━━━━━ The data

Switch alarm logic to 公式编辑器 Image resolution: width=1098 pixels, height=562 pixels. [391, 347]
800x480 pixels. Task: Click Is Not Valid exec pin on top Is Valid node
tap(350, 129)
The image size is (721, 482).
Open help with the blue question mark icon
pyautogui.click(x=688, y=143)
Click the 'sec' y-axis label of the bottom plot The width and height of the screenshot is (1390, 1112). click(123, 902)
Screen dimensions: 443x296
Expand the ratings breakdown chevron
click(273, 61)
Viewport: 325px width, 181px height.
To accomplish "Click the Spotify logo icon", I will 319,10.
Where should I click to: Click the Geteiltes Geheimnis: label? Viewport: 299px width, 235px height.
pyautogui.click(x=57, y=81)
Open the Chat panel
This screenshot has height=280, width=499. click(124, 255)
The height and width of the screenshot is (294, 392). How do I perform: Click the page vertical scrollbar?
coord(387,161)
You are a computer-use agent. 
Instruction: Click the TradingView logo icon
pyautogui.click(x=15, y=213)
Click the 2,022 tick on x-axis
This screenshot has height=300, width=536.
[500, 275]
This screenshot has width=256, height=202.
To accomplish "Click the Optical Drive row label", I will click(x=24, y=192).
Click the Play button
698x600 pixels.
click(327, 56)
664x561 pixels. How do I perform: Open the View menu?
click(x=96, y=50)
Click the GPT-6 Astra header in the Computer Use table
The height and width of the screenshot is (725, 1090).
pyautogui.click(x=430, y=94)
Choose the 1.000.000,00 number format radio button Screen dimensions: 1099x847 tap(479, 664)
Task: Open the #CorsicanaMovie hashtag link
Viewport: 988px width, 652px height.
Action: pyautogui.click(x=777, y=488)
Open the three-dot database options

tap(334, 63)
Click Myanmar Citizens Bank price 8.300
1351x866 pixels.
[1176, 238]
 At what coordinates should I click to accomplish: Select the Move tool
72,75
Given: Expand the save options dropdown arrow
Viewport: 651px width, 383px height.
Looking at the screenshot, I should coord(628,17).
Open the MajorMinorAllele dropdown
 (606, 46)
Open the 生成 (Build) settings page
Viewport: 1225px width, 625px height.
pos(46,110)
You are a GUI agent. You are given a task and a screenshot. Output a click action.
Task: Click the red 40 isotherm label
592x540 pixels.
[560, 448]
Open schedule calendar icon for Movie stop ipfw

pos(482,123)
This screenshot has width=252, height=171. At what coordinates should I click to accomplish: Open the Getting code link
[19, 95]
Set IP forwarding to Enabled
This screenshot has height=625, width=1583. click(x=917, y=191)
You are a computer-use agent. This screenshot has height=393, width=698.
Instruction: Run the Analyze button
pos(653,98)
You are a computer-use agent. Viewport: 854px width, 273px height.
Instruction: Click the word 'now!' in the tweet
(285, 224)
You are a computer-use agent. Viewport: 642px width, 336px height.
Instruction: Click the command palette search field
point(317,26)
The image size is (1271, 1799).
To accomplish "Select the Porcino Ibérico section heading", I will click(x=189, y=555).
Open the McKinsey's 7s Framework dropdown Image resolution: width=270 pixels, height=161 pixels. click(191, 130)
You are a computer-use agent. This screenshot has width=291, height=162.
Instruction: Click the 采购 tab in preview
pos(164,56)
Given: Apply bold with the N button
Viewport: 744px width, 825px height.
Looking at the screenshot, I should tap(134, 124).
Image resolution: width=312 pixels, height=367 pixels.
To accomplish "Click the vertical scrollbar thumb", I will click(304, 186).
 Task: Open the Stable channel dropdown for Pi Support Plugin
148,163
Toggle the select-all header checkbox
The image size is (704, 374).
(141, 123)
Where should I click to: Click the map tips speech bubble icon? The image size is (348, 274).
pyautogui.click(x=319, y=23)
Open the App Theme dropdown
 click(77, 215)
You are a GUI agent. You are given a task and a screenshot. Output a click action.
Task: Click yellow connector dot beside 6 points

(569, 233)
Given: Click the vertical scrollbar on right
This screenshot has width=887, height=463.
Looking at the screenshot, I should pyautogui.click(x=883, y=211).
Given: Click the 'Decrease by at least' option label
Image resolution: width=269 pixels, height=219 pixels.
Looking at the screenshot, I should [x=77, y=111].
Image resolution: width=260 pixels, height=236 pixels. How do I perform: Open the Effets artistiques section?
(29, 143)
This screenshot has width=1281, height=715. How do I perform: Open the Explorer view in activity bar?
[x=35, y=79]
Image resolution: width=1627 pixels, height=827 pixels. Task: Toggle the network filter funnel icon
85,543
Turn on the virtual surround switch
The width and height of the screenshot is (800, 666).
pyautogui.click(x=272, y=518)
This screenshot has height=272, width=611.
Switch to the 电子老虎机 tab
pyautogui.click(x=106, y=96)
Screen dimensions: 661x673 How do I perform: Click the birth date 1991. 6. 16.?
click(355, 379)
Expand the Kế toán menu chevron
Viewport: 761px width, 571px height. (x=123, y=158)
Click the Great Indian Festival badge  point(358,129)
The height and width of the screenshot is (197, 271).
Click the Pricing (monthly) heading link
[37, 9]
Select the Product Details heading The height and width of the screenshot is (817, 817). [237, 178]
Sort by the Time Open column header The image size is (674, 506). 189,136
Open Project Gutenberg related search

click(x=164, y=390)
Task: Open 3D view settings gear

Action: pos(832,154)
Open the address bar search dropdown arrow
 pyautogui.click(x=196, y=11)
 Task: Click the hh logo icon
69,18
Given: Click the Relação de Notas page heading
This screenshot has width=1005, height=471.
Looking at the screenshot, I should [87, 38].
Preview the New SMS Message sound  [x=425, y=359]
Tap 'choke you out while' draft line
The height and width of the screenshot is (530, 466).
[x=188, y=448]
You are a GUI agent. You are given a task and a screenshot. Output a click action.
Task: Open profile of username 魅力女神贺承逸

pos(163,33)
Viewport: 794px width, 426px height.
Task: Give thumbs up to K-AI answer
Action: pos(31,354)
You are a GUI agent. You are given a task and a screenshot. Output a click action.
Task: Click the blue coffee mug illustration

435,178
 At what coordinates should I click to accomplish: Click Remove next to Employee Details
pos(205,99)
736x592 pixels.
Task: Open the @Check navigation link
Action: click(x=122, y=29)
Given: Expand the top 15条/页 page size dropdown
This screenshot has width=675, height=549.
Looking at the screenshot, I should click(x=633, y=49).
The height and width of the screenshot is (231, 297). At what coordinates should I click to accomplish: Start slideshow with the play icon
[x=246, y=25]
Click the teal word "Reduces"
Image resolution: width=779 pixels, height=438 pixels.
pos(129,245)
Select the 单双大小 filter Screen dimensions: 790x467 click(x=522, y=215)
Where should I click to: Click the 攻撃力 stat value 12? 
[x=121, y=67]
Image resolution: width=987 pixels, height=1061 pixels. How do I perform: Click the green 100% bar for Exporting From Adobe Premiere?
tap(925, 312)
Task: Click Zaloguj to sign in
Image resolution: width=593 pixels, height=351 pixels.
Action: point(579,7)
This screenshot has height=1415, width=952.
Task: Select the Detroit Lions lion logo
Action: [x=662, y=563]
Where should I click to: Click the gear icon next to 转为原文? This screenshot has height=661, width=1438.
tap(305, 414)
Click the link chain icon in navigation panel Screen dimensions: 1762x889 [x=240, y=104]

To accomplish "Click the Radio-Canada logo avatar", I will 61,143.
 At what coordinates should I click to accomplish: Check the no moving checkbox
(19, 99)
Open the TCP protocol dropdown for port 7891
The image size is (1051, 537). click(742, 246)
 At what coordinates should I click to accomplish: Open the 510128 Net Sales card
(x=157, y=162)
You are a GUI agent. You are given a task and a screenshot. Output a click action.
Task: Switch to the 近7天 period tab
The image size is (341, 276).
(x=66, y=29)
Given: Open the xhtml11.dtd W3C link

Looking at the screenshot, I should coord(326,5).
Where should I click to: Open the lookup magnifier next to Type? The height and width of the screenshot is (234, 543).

━━━━━━━━━━

[Task to carry out] Give back all of the records exactly as they were provided above.

[Result of this exercise]
Switch alarm logic to 公式编辑器 Image resolution: width=1098 pixels, height=562 pixels. [391, 347]
800x480 pixels. Task: Click Is Not Valid exec pin on top Is Valid node
tap(350, 129)
The image size is (721, 482).
Open help with the blue question mark icon
pyautogui.click(x=688, y=143)
Click the 'sec' y-axis label of the bottom plot The width and height of the screenshot is (1390, 1112). click(123, 902)
Screen dimensions: 443x296
Expand the ratings breakdown chevron
click(273, 61)
Viewport: 325px width, 181px height.
To accomplish "Click the Spotify logo icon", I will 319,10.
Where should I click to: Click the Geteiltes Geheimnis: label? Viewport: 299px width, 235px height.
pyautogui.click(x=57, y=81)
Open the Chat panel
This screenshot has height=280, width=499. click(124, 255)
The height and width of the screenshot is (294, 392). How do I perform: Click the page vertical scrollbar?
coord(387,161)
You are a computer-use agent. 
Instruction: Click the TradingView logo icon
pyautogui.click(x=15, y=213)
Click the 2,022 tick on x-axis
This screenshot has height=300, width=536.
[500, 275]
This screenshot has width=256, height=202.
To accomplish "Click the Optical Drive row label", I will click(x=24, y=192).
Click the Play button
698x600 pixels.
click(327, 56)
664x561 pixels. How do I perform: Open the View menu?
click(x=96, y=50)
Click the GPT-6 Astra header in the Computer Use table
The height and width of the screenshot is (725, 1090).
pyautogui.click(x=430, y=94)
Choose the 1.000.000,00 number format radio button Screen dimensions: 1099x847 tap(479, 664)
Task: Open the #CorsicanaMovie hashtag link
Viewport: 988px width, 652px height.
Action: pyautogui.click(x=777, y=488)
Open the three-dot database options

tap(334, 63)
Click Myanmar Citizens Bank price 8.300
1351x866 pixels.
[1176, 238]
 At what coordinates should I click to accomplish: Select the Move tool
72,75
Given: Expand the save options dropdown arrow
Viewport: 651px width, 383px height.
Looking at the screenshot, I should coord(628,17).
Open the MajorMinorAllele dropdown
 (606, 46)
Open the 生成 (Build) settings page
Viewport: 1225px width, 625px height.
pos(46,110)
You are a GUI agent. You are given a task and a screenshot. Output a click action.
Task: Click the red 40 isotherm label
592x540 pixels.
[560, 448]
Open schedule calendar icon for Movie stop ipfw

pos(482,123)
This screenshot has width=252, height=171. At what coordinates should I click to accomplish: Open the Getting code link
[19, 95]
Set IP forwarding to Enabled
This screenshot has height=625, width=1583. click(x=917, y=191)
You are a computer-use agent. This screenshot has height=393, width=698.
Instruction: Run the Analyze button
pos(653,98)
You are a computer-use agent. Viewport: 854px width, 273px height.
Instruction: Click the word 'now!' in the tweet
(285, 224)
You are a computer-use agent. Viewport: 642px width, 336px height.
Instruction: Click the command palette search field
point(317,26)
The image size is (1271, 1799).
To accomplish "Select the Porcino Ibérico section heading", I will click(x=189, y=555).
Open the McKinsey's 7s Framework dropdown Image resolution: width=270 pixels, height=161 pixels. click(191, 130)
You are a computer-use agent. This screenshot has width=291, height=162.
Instruction: Click the 采购 tab in preview
pos(164,56)
Given: Apply bold with the N button
Viewport: 744px width, 825px height.
Looking at the screenshot, I should tap(134, 124).
Image resolution: width=312 pixels, height=367 pixels.
To accomplish "Click the vertical scrollbar thumb", I will click(304, 186).
 Task: Open the Stable channel dropdown for Pi Support Plugin
148,163
Toggle the select-all header checkbox
The image size is (704, 374).
(141, 123)
Where should I click to: Click the map tips speech bubble icon? The image size is (348, 274).
pyautogui.click(x=319, y=23)
Open the App Theme dropdown
 click(77, 215)
You are a GUI agent. You are given a task and a screenshot. Output a click action.
Task: Click yellow connector dot beside 6 points

(569, 233)
Given: Click the vertical scrollbar on right
This screenshot has width=887, height=463.
Looking at the screenshot, I should pyautogui.click(x=883, y=211).
Given: Click the 'Decrease by at least' option label
Image resolution: width=269 pixels, height=219 pixels.
Looking at the screenshot, I should [x=77, y=111].
Image resolution: width=260 pixels, height=236 pixels. How do I perform: Open the Effets artistiques section?
(29, 143)
This screenshot has width=1281, height=715. How do I perform: Open the Explorer view in activity bar?
[x=35, y=79]
Image resolution: width=1627 pixels, height=827 pixels. Task: Toggle the network filter funnel icon
85,543
Turn on the virtual surround switch
The width and height of the screenshot is (800, 666).
pyautogui.click(x=272, y=518)
This screenshot has height=272, width=611.
Switch to the 电子老虎机 tab
pyautogui.click(x=106, y=96)
Screen dimensions: 661x673 How do I perform: Click the birth date 1991. 6. 16.?
click(355, 379)
Expand the Kế toán menu chevron
Viewport: 761px width, 571px height. (x=123, y=158)
Click the Great Indian Festival badge  point(358,129)
The height and width of the screenshot is (197, 271).
Click the Pricing (monthly) heading link
[37, 9]
Select the Product Details heading The height and width of the screenshot is (817, 817). [237, 178]
Sort by the Time Open column header The image size is (674, 506). 189,136
Open Project Gutenberg related search

click(x=164, y=390)
Task: Open 3D view settings gear

Action: pos(832,154)
Open the address bar search dropdown arrow
 pyautogui.click(x=196, y=11)
 Task: Click the hh logo icon
69,18
Given: Click the Relação de Notas page heading
This screenshot has width=1005, height=471.
Looking at the screenshot, I should [87, 38].
Preview the New SMS Message sound  [x=425, y=359]
Tap 'choke you out while' draft line
The height and width of the screenshot is (530, 466).
[x=188, y=448]
You are a GUI agent. You are given a task and a screenshot. Output a click action.
Task: Open profile of username 魅力女神贺承逸

pos(163,33)
Viewport: 794px width, 426px height.
Task: Give thumbs up to K-AI answer
Action: pos(31,354)
You are a GUI agent. You are given a task and a screenshot. Output a click action.
Task: Click the blue coffee mug illustration

435,178
 At what coordinates should I click to accomplish: Click Remove next to Employee Details
pos(205,99)
736x592 pixels.
Task: Open the @Check navigation link
Action: click(x=122, y=29)
Given: Expand the top 15条/页 page size dropdown
This screenshot has width=675, height=549.
Looking at the screenshot, I should click(x=633, y=49).
The height and width of the screenshot is (231, 297). At what coordinates should I click to accomplish: Start slideshow with the play icon
[x=246, y=25]
Click the teal word "Reduces"
Image resolution: width=779 pixels, height=438 pixels.
pos(129,245)
Select the 单双大小 filter Screen dimensions: 790x467 click(x=522, y=215)
Where should I click to: Click the 攻撃力 stat value 12? 
[x=121, y=67]
Image resolution: width=987 pixels, height=1061 pixels. How do I perform: Click the green 100% bar for Exporting From Adobe Premiere?
tap(925, 312)
Task: Click Zaloguj to sign in
Image resolution: width=593 pixels, height=351 pixels.
Action: point(579,7)
This screenshot has height=1415, width=952.
Task: Select the Detroit Lions lion logo
Action: [x=662, y=563]
Where should I click to: Click the gear icon next to 转为原文? This screenshot has height=661, width=1438.
tap(305, 414)
Click the link chain icon in navigation panel Screen dimensions: 1762x889 [x=240, y=104]

To accomplish "Click the Radio-Canada logo avatar", I will 61,143.
 At what coordinates should I click to accomplish: Check the no moving checkbox
(19, 99)
Open the TCP protocol dropdown for port 7891
The image size is (1051, 537). click(742, 246)
 At what coordinates should I click to accomplish: Open the 510128 Net Sales card
(x=157, y=162)
You are a GUI agent. You are given a task and a screenshot. Output a click action.
Task: Switch to the 近7天 period tab
The image size is (341, 276).
(x=66, y=29)
Given: Open the xhtml11.dtd W3C link

Looking at the screenshot, I should coord(326,5).
Where should I click to: Open the lookup magnifier next to Type? The height and width of the screenshot is (234, 543).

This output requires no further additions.